All of the five friends I met in Kathmandu, each one of them, is either in the process of heading out of the country, or has it in their sights for the near future. Oh wait there's one friend who doesn't, a former reader of this blog I found out, but she's a government employee now who's two years away from getting a government SUV with a driver so not really an apples to apples.
I was meant to meet friends in Surkhet, that plan was shelved after I discovered how absurdly expensive it'd be to get there...Since only 18-seater planes fly there. Flying to Nepalgunj and taking a 3-hour busride would have been cheaper, that didn't end up working out either because I was so busy with the weddings and everything.

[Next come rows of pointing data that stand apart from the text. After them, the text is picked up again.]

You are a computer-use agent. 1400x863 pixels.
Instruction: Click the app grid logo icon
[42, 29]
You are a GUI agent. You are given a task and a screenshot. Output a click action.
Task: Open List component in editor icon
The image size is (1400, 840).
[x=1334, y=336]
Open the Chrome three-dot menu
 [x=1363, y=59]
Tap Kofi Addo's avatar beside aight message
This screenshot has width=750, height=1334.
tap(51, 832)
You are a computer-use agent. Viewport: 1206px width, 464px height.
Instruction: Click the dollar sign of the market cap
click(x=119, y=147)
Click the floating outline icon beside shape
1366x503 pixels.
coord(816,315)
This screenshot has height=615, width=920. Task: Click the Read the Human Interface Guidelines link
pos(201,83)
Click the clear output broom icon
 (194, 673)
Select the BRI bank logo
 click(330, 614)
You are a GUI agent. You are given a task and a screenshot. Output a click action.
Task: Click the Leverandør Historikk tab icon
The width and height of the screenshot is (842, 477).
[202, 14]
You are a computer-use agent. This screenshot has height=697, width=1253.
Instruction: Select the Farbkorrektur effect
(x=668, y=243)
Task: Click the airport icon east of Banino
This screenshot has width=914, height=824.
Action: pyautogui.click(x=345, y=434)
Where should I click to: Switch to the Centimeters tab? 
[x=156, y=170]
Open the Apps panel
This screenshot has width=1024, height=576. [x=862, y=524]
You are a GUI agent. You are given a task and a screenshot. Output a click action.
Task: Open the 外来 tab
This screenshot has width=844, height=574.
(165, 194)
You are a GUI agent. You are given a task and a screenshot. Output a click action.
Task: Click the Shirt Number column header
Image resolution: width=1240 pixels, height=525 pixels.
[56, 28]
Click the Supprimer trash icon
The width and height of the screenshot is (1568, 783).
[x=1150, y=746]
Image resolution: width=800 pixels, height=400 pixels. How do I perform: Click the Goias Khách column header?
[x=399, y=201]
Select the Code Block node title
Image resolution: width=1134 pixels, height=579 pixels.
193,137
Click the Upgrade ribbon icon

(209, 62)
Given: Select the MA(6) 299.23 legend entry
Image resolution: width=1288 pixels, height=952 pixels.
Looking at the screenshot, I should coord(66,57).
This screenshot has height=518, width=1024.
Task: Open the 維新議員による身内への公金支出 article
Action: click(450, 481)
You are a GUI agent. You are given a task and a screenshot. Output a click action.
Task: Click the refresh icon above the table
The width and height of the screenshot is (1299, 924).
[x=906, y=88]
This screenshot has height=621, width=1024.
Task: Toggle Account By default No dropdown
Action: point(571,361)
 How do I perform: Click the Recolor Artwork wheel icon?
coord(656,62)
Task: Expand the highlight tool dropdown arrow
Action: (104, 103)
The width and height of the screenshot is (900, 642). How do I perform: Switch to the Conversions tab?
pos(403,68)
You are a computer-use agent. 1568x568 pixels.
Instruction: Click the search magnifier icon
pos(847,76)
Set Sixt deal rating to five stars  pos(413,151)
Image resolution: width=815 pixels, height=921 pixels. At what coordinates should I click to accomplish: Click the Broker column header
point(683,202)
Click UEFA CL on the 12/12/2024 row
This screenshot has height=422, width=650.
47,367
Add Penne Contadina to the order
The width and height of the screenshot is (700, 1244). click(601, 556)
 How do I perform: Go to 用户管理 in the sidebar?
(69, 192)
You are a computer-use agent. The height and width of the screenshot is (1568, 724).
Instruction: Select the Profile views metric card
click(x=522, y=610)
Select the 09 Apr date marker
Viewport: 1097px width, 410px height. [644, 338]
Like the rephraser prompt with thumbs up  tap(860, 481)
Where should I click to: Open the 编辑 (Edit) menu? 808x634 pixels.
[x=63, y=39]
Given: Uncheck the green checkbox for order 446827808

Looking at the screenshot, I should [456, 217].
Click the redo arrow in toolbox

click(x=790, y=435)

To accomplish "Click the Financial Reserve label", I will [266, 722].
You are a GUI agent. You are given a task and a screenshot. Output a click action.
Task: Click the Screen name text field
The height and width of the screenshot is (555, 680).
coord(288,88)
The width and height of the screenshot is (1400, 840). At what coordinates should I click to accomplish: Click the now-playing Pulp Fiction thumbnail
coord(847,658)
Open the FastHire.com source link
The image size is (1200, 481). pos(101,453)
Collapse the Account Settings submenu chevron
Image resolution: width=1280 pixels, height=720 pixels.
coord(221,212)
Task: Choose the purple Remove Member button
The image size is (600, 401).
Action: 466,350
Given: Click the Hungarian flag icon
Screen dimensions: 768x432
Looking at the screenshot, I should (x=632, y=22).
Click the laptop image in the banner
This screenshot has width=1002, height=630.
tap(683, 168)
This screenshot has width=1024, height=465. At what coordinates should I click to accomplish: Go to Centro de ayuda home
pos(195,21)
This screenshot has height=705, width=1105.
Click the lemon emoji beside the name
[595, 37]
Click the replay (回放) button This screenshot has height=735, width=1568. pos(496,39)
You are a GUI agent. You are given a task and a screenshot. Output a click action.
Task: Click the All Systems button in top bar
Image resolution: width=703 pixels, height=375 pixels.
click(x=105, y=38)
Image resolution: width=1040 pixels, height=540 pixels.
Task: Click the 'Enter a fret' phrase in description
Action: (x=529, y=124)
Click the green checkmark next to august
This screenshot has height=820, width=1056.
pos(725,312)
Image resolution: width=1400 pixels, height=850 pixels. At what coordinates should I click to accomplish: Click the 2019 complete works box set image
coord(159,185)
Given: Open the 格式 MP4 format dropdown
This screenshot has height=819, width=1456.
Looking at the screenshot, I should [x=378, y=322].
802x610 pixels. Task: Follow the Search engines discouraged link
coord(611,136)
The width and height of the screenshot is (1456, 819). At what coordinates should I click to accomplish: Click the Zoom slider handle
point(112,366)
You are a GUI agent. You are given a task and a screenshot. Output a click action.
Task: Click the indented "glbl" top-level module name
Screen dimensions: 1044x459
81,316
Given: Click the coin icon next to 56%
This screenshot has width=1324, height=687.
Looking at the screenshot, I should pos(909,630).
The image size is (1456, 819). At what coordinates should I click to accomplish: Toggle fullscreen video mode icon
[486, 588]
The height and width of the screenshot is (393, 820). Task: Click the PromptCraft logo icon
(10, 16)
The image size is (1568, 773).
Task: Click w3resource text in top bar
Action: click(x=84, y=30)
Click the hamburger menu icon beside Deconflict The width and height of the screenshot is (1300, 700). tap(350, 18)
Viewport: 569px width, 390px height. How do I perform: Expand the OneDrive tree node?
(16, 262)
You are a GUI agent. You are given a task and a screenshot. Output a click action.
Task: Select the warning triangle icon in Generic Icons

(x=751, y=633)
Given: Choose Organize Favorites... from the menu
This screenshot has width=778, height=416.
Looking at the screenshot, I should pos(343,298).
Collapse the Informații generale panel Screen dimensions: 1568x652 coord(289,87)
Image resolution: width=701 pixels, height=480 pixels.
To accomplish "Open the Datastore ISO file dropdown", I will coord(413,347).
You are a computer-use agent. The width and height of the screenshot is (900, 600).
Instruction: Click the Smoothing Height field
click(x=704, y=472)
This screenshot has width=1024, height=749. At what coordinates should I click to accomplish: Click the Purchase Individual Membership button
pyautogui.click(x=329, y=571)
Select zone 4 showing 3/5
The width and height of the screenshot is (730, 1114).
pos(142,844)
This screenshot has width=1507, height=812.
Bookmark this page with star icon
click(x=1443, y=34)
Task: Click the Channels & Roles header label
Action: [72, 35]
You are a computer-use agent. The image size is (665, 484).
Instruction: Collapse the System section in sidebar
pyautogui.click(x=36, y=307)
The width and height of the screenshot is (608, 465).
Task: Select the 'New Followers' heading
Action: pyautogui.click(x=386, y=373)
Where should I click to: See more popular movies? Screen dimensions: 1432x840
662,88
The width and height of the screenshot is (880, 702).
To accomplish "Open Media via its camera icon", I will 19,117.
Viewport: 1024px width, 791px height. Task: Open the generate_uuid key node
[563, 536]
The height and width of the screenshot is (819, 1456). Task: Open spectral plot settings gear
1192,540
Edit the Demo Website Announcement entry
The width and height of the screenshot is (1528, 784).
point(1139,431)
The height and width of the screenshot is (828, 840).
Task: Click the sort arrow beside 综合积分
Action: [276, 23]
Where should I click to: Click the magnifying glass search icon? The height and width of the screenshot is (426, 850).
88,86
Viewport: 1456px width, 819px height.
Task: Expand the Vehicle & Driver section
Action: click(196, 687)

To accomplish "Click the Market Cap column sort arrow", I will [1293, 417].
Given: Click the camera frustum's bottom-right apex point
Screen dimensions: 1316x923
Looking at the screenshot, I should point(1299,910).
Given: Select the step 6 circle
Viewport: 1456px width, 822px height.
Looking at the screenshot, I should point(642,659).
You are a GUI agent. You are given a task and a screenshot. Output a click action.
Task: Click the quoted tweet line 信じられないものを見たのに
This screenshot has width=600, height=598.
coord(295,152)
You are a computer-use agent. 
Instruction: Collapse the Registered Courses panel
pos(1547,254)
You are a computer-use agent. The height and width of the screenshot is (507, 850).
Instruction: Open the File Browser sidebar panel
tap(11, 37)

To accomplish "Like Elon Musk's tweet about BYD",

Friends seem to have much clearer ideas about what they want to do and what they want from life, guess that's called growing up. Things would be stabilizing if these were normal circumstances, if Nepal was a normal country and Kathmandu was a normal city. Without that, even as people are clearer and confident about their lives as ever, there's still chaos motion and instability. It can't go on like this forever, right? Every time I'm in Kathmandu I make the same observations and voice the same complaints, in my defence this keeps on happening. If there was an expectation that the out-migration from the cities was going to stabilise any time soon, it has been proven wrong, not a bad thing really. Rather, the lower middle class now aspires to do what the upper middles been doing for the last two decades, the long term outcome of this trend is only going to be good. Even as the extractive industries in Kathmandu get richer and richer, the city gets gradually less unequal as people escape to richer places to make themselves.